__Problem to work on__. Please output exactly the lines below, starting at the line that has "The height and width of the screenshot is (819, 1456)." and ending at the line that has "the Place Wire", both included; leave out all pictures and include nothing else.

__Data to use__.
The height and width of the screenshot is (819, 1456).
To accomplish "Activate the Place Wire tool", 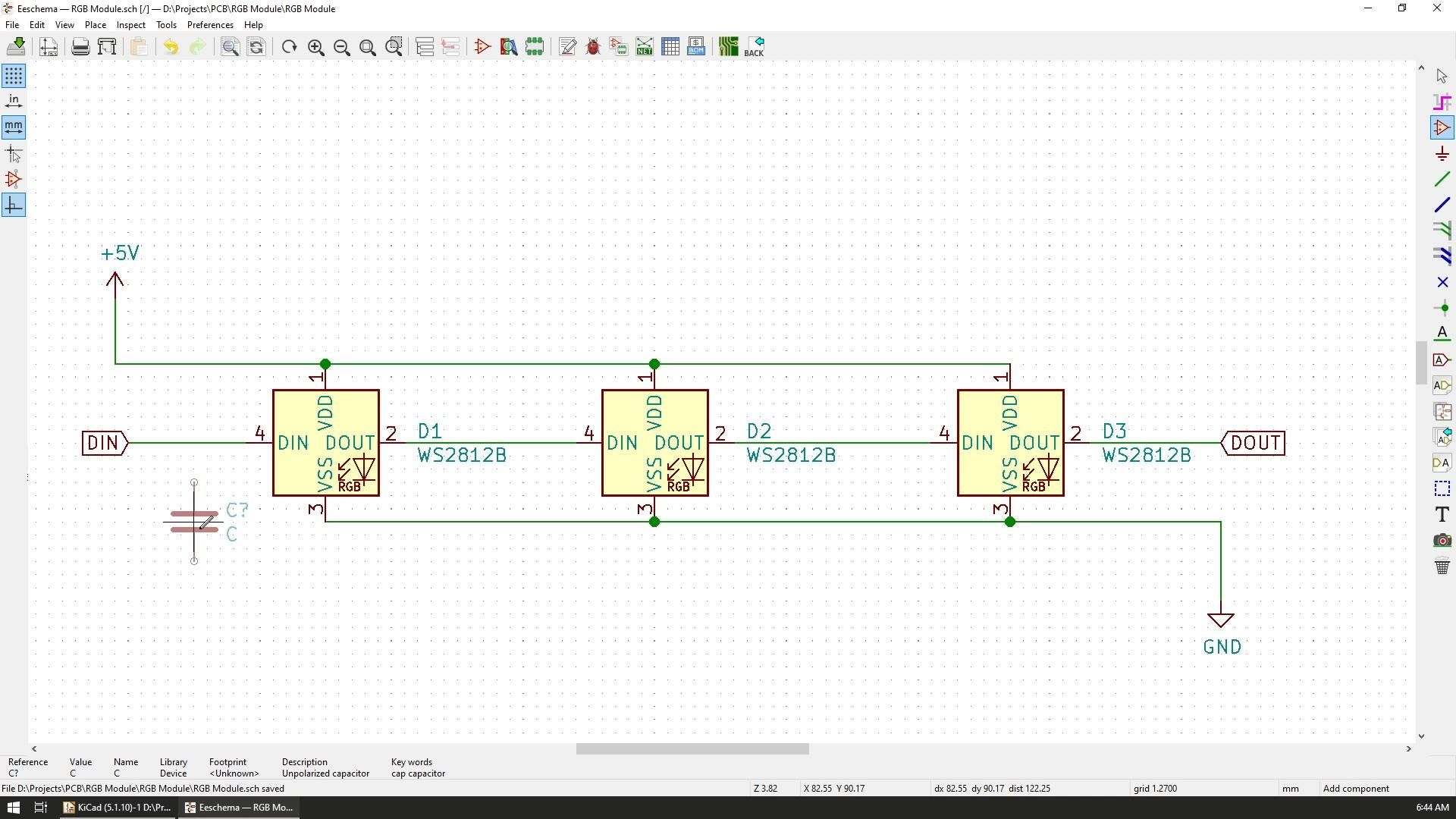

...

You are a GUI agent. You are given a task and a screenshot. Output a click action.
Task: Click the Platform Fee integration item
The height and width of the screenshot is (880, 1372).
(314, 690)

__Result of this task__.
The height and width of the screenshot is (819, 1456).
To accomplish "Activate the Place Wire tool", 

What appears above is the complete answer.